Yönetim seviyenizden bağımsız olarak, katılımcı yönetime ulaşmak için yapmanız gerekenler hakkında bir dizi öneri vardır:

  • Benlik saygısını sürdürün Empatik olarak dinleyin ve yanıtlayın Sorunları çözme konusunda yardım isteme Sorumluluk almadan yardım sunma.

Sorumluluk, katılımcı yönetim aracılığıyla devredildiğinde, işi doğru kişiye emanet etmeniz önemlidir, ancak yetkilendirme, işi yapma ve karar verme yetkisi vermek anlamına gelir. Aşırı kontrol eden, halkını motive eden ve kontrolü bırakan bir patron, durumsal kontrolü sürdürmek gerekir.

Sorumluluğu paylaşmak sorumluluğu bırakmak anlamına gelmez.

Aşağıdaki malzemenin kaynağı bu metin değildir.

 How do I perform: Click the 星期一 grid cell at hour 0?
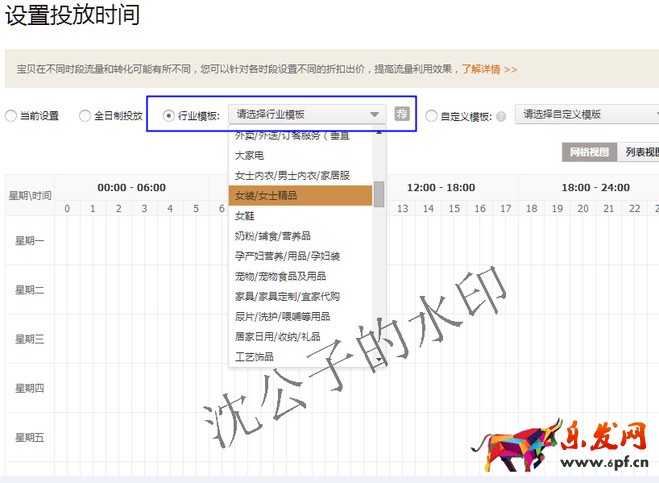tap(67, 240)
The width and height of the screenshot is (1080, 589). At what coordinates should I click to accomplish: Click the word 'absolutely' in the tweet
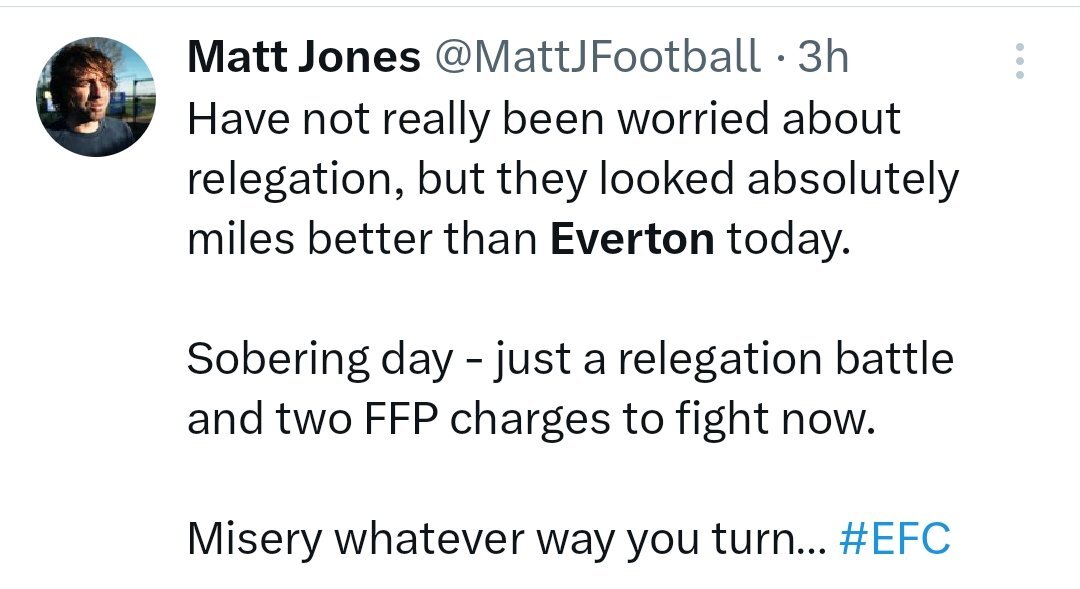[x=853, y=180]
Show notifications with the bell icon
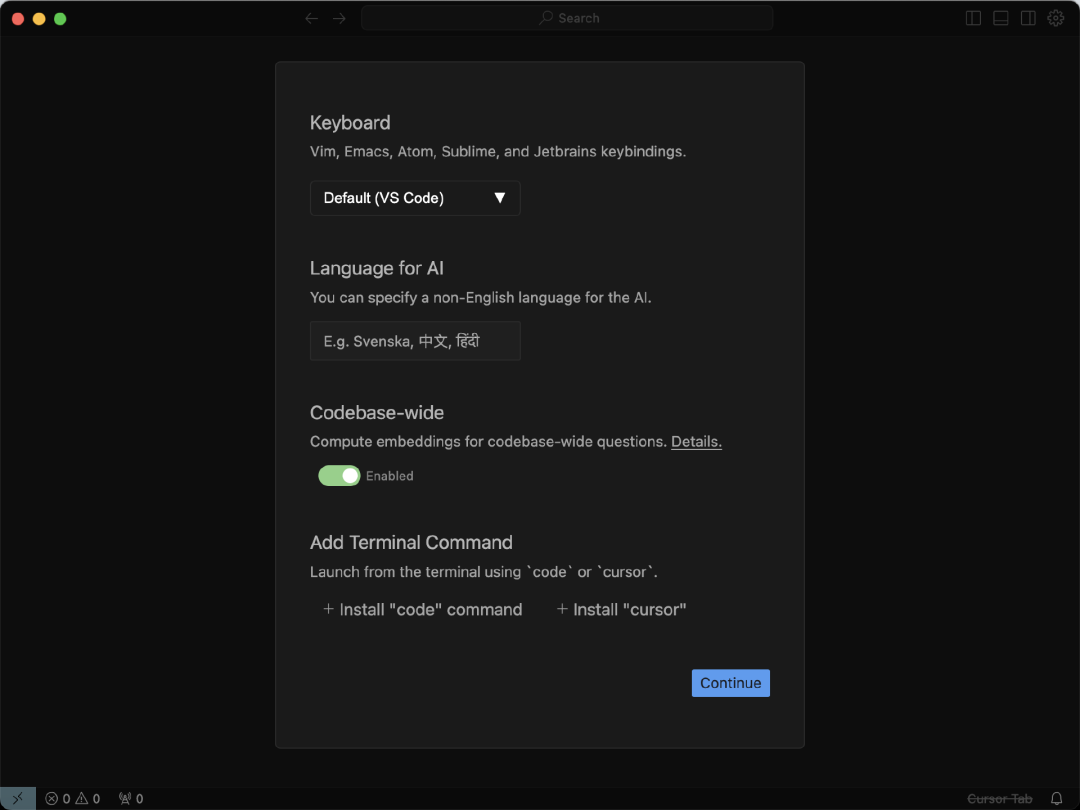 1056,798
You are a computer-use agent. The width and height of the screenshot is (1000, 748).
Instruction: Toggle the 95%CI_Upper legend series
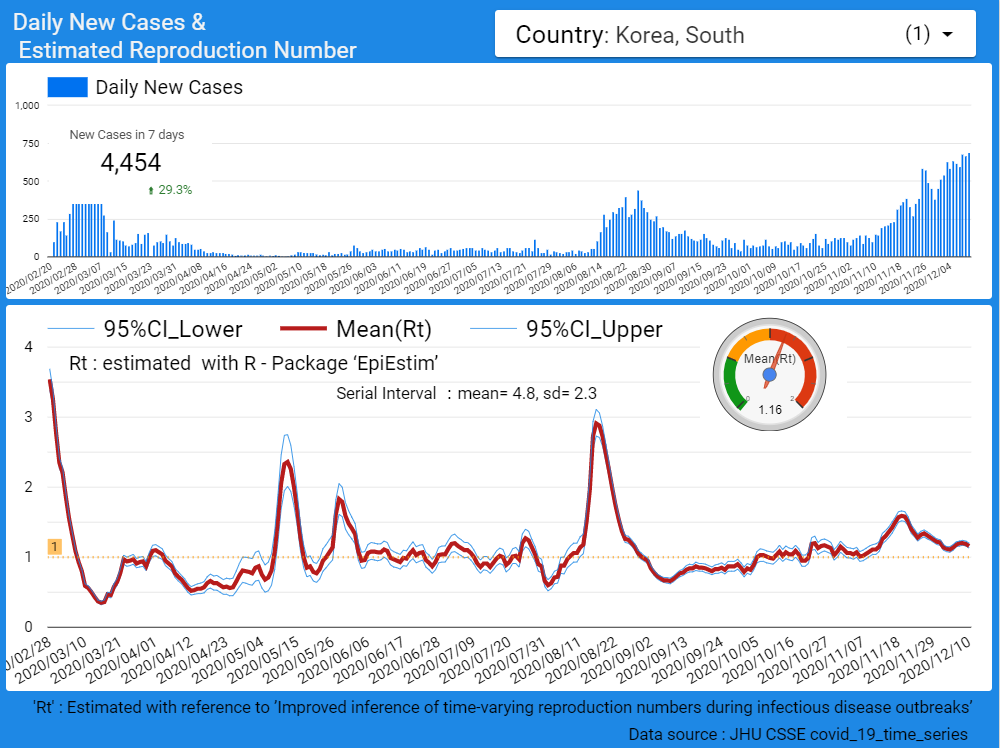[594, 330]
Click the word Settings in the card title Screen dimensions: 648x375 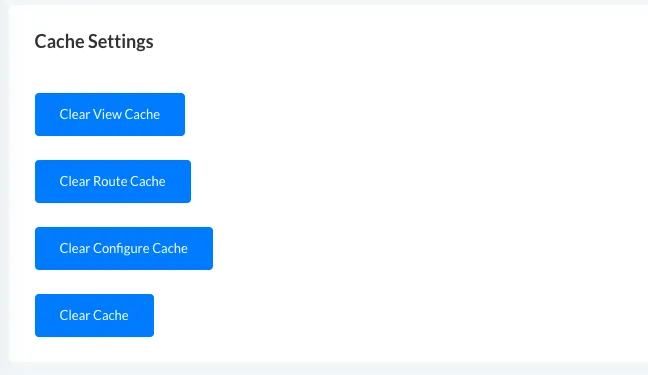121,42
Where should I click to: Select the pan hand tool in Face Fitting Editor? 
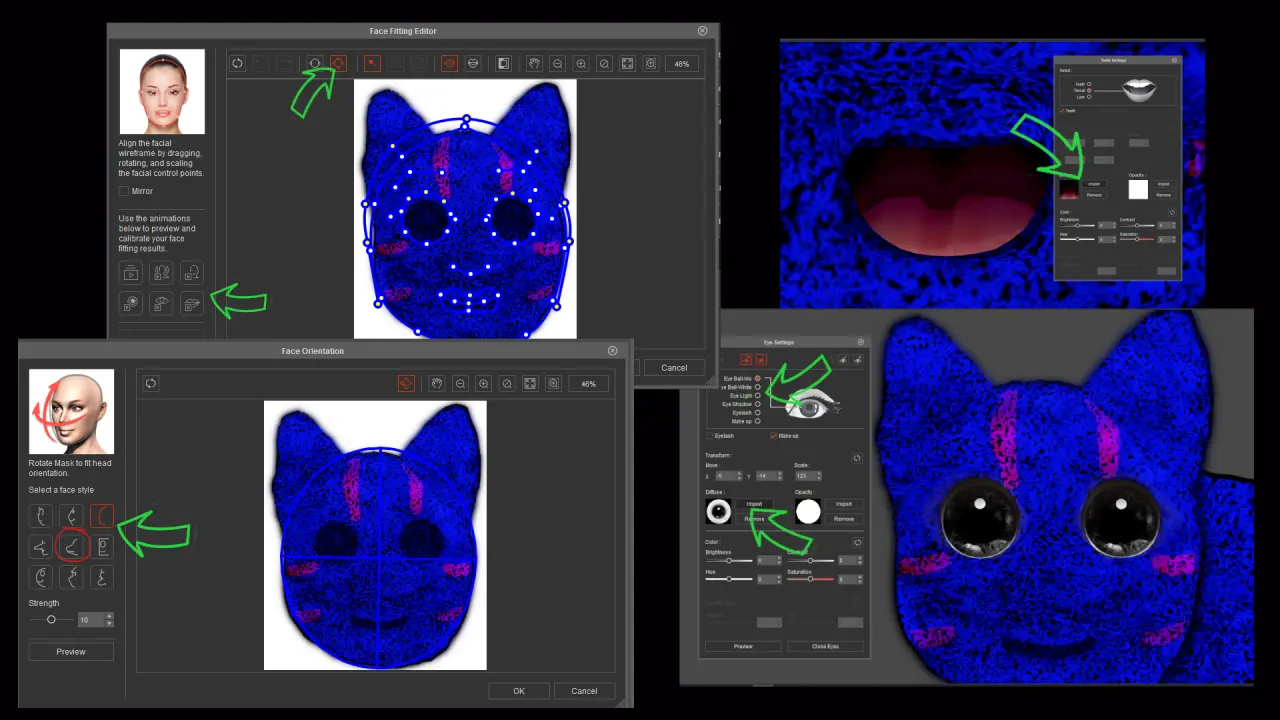(534, 63)
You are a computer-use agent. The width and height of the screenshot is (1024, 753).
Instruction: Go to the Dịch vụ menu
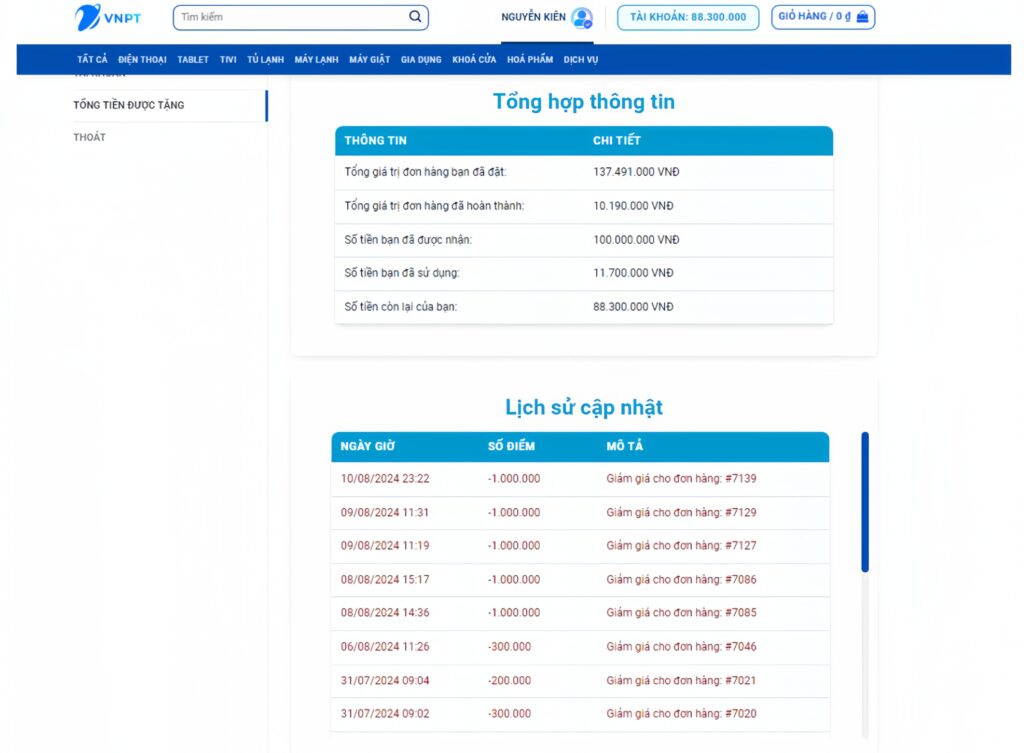click(581, 60)
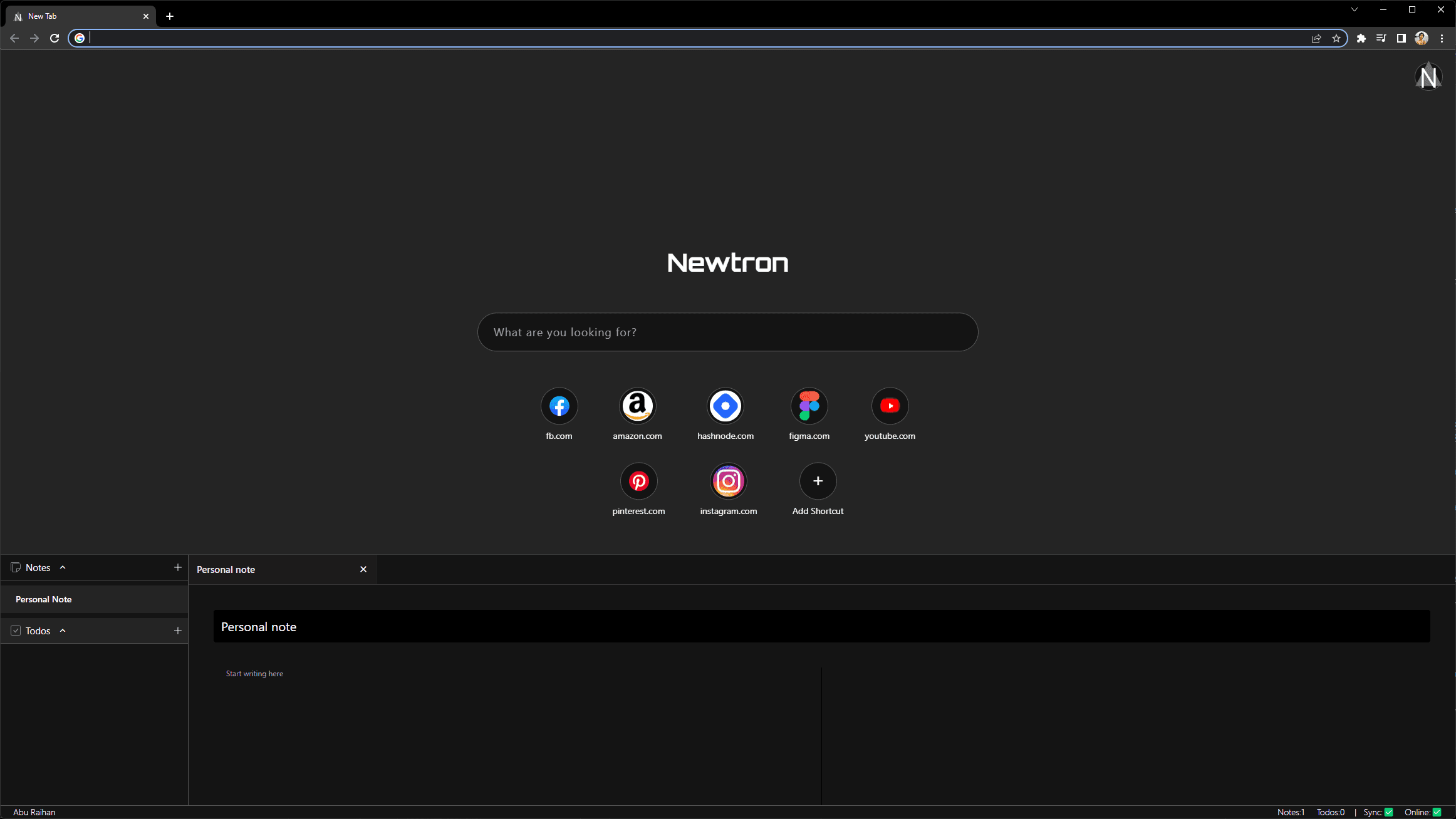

Bir patron olarak departmanınızın yönünü yönlendirebilmeniz ve yapamayacakları kararları verebilmeniz için neler olduğunu bilmeniz önemlidir. Ancak her şeyden önce, rehberlik ederek insanların doğru yolda olmalarını sağlayın.

Performansa değer vermek ve akıllı bir yönetici olmak da önemlidir.

Şirketin bir Dengeli Puan Kartı (veya Dengeli Puan Kartı) varsa, kilit sonuç alanlarının hangileri olduğunu tanımlaması gerekir; bu, alınacak yönü tanımlamaya eşdeğerdir. Her kilit alanda ölçüm, doğru yönde hareket ettiğinizi bildiren göstergelerin yanı sıra hedefe ne zaman ulaşıldığını gösteren bir hedef bulunmalıdır.

Her ne kadar bir yönetici hedefe bağlı performans hakkında sürekli geri bildirimde bulunsa da, insanların kendi geribildirim sistemlerini, tercihen grafiksel olarak yönetmeleri önemlidir.

Katılımcı yönetime yönelik eğitim süreci bir dizi adım gerektirir:

  1. Öğretmeye çalıştığınız şeyin amacını ve önemini açıklayın Kullanılacak süreci açıklayın Nasıl yapıldığını gösterin Kişi süreci uygularken gözlemleyin Anında ve spesifik geri bildirim verin Kişinin başarılı olma becerisine güvenin Takip eylemlerini kabul edin.

Son olarak, başarılardan başarısızlıklardan daha hızlı öğrendiğinizi hatırlamak önemlidir.

Temel Kitap: Zapp!: Başarıyı artıracak ilham verici ve enerji verici enerji. William C. Byham, Jeff Cox, 1995.